Yemekten sonra bir Türk'ün çalıştırdığı kafeye gidiyoruz. Hayatımdaki en güzel nargileyi içiyorum. Almanya'da ki samimiyetsizlikten memnun değil ve ana vatana dönmeyi düşünüyor.
28 Ağustos 2011
Sabah otelden ayrılıyoruz. Kahvaltıyı yakınlarda yapacağız.
ODAMIZIN PENCERESİNDEN GÖRÜNTÜ |
ODAMIZIN PENCERESİNDEN GÖRÜNTÜ |
Hackescher Markt Meydanı'na gidiyoruz. Çünkü akşam yemeğinden memnunuz. Krallara laik bir kahvaltı geliyor ...
VALLA KRALLARA LAİK BİR KAHVALTI YAPIYORUZ, KESİNLİKLE TAVSİYE EDİYORUM... |
YAZARIMIZ HABİRE YAZIYOR |
Krallara laik kahvaltımızdan sonra göbeğimizi kaldırıp, Alxandreplatz'a gidiyoruz. Meydandaki çok büyük elektronik alış veriş merkezini gezeceğiz. Niyetimiz uygun fiyata bulursak, Kemal'e telefon almak. Tabi Gökalp ile Cihan'da kendilerine birşeyler bakacaklar.Berlin Media
Markt Shopping Mall Alexanderplatz.
Orada normal telefonlar falan çok pahalı ama bizim Gökalp'in aklına bir muzurluk geliyor.

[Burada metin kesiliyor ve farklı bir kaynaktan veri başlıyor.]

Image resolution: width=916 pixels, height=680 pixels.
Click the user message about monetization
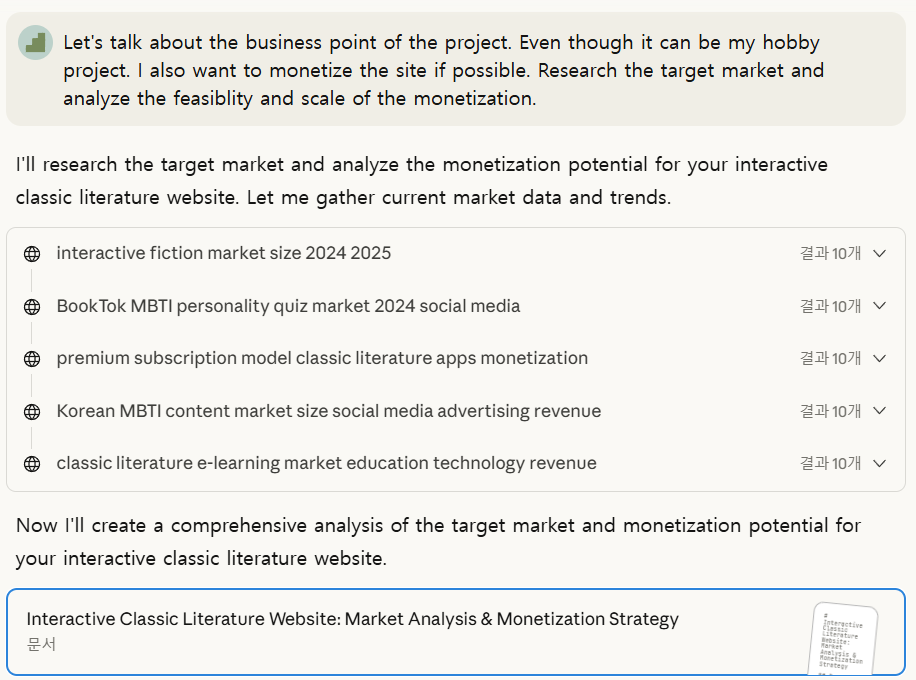(442, 70)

Bir çikolata dükkanından, çikolatadan bir telefon alarak Kemal'e şaka yapıyoruz. Tabi o da telefonunu yiyor:)
Tabi biz de biraz Kemal'in telefonunun tadına bakıyoruz: bayağı güzelmiş:) Acaba markası neydi:)

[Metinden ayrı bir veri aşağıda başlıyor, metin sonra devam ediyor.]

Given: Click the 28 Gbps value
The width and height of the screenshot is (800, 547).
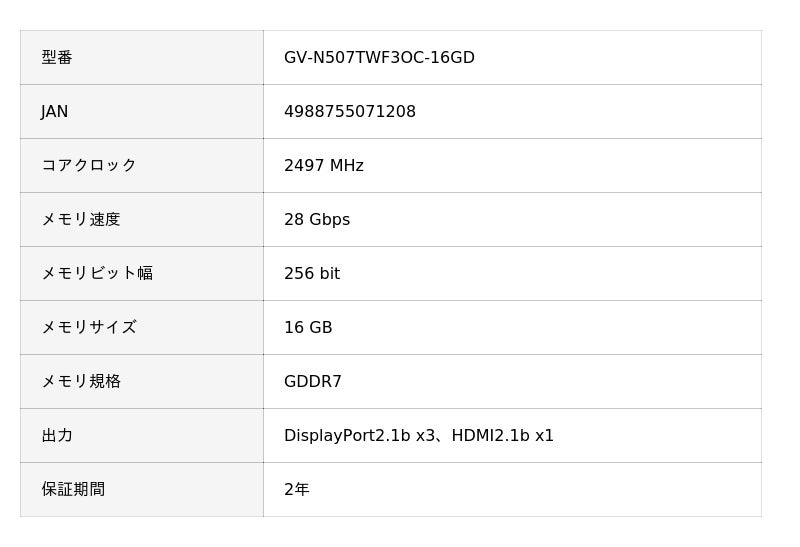Looking at the screenshot, I should click(x=316, y=220).
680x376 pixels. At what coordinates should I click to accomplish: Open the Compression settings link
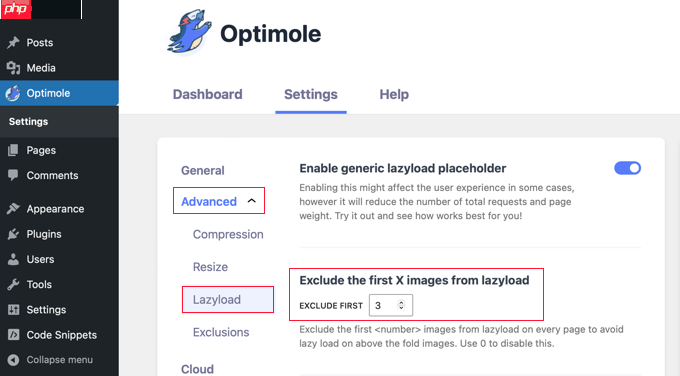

Şimdi biraz dinlenmek için, alış veriş merkezinin tam yanındaki kafeye yerleşiyoruz. Yahu bu gençlerde hiç iş yok! Benden evvel yoruluyorlar valla:)
Bir şeyler yiyelim, trene aç binmeyelim diyoruz. Berlin'in en önemli yiyeceği Alman usulü hazırlanmış sosisi, Currywurst. Sosisin özelliği dilimlendikten sonra üstüne ketçap ile birlikte toz halinde köri (curry) baharatı dökülerek servis edilmesi. Gerçekten daha önce tatmadığınız farklı bir lezzet sizi bekliyor. Yanında genelde ekmek ya da patates kızartması sunulmak ile birlikte isteğe bağlı olarak sade yada kızarmış soğan ile de birlikte yenebiliyor.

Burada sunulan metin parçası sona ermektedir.